Why does Facebook oppose Apple's update?
While Apple CEO Tim Cook has said the move is about giving people more control over data collection practices he sees as intrusive, Facebook officials argue Apple is acting out of self interest.
Facebook says Apple is attempting to push free apps, which often sweep data up and feed it to advertisers, to move to subscription models. Apple, through its App Store, collects a 30% cut of in-app purchases, which critics dub "the Apple tax."
In an interview with NPR, Facebook's director of privacy and public policy Steve Satterfield said Apple's forthcoming alert is an attempt to undercut the business model used by Facebook and other ad-supported free apps.
"This discouragement, this is going to have a real impact on the Internet as we know it, which is increasingly going to move to a paid experience, which again, benefits Apple's bottom line," Satterfield said.
Facebook has also launched a website and taken out full-page advertisements in newspapers, in addition to a recent TV and radio ad push, to put a spotlight on how many small business owners depend on targeted ads.

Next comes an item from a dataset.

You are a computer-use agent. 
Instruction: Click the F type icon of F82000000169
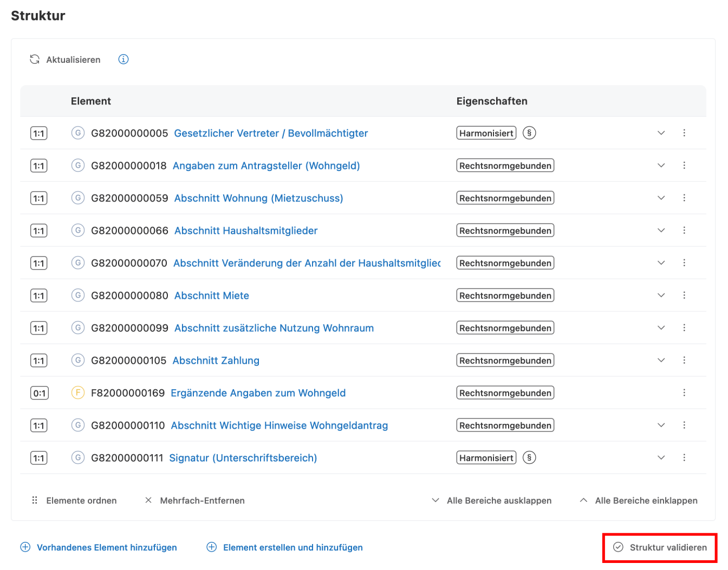coord(78,393)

The tech giant points to people like Monique Wilsondebriano. She launched the Charleston Gourmet Burger company in South Carolina. When she first started, she could not afford TV or radio ads. But she was able to drum up interest on Facebook.
"Ninety percent of our customers are finding us because of Facebook, because of those personalized ads, so if something was to disrupt that, it's going to be a problem," she told NPR.
This perspective was so important to Facebook that officials invited Wilsondebriano and other small business owners to speak at a recent company press briefing.
Yet privacy advocates and other prominent Facebook critics have raised doubts about whether the change will indeed significantly impact small business as much as profits at Facebook, which generates some 98% of its revenue from advertising.
A recent study from the group TapResearch found that 55% of people surveyed said they would not let Facebook track them across apps if they were prompted.
Some analysts predict Apple's update could result in a 7% hit to Facebook's revenue.
It is personal between Cook and Zuckerberg
In remarks delivered in late January at a technology and privacy conference in Brussels, Cook underscored Apple's emphasis on data privacy.
"It seems no piece of information is too private or personal to be surveilled, monetized and aggregated into a 360-degree view of your life," Cook said.
Cook never mentioned Facebook by name, but in discussing a tech company's business model run amok, his target was clear.
"At a moment of rampant disinformation, and conspiracy theories juiced by algorithms, we can no longer turn a blind eye to a theory of technology that says all engagement is good engagement," said Cook, speaking just weeks after the Jan. 6 siege on the Capitol.
Back in 2018, Zuckerberg condemned Cook's comments criticizing Facebook turning users into the product as "extremely glib" and "not at all aligned with the truth."
According to The Wall Street Journal, Zuckerberg at the time said this privately to his team about Cook's jabs against Facebook: "We need to inflict pain."
Facebook and Apple: Opposite ways of making money
Both Silicon Valley giants, the companies' ways of making money and views of Internet are directly in conflict.
Zuckerberg has long said the only way to build a social network that connections billions of people is for the platform to be free to use and supported by advertising. It is often said that when a tech service is "free," users pay mightily with their data. And that is the case with Facebook, which compiles its own portrait of its users through granular behavior tracking and also has a lucrative business of selling data to third-parties, like data brokers and advertisers.
Cook, meanwhile, is mostly in the hardware business. Apple makes most of its cash by selling iPhones, iPads and laptops. While Apple has apps that do a fair share of data mining, Apple claims it does not sell that data with third parties. No doubt Apple's upcoming software update helps its image as a privacy protector.
It is not lost on Cook that the message has proven especially resonant at a time when lawmakers and prosecutors seem ready to rein in the power of Big Tech, while other critics of Silicon Valley gain bipartisan support for rallying against the excesses of the industry.
"We have an application like Facebook that's really driven by collecting data, and harnessing the value of that data," said Jordan Fischer, a law professor at Drexel University who follows privacy issues. "And then we have Apple which is almost becoming this gatekeeper function for applications and saying we're going to mandate a certain minimum level of privacy, and they're clashing because they don't necessary work in the same world."
Analyst Dan Ives said this Facebook-Apple row is setting the stage for a larger fight over how technology companies will balance privacy with data collection in the digital economy.
"I think Facebook is worrying about, 'This is just a first step for Apple. What could be in the next one to two years if they further put the clamps down around data privacy as well as advertising?' " he said. "Apple knows in this regulatory environment, not being flexible on privacy is ultimately going to be come down on their side."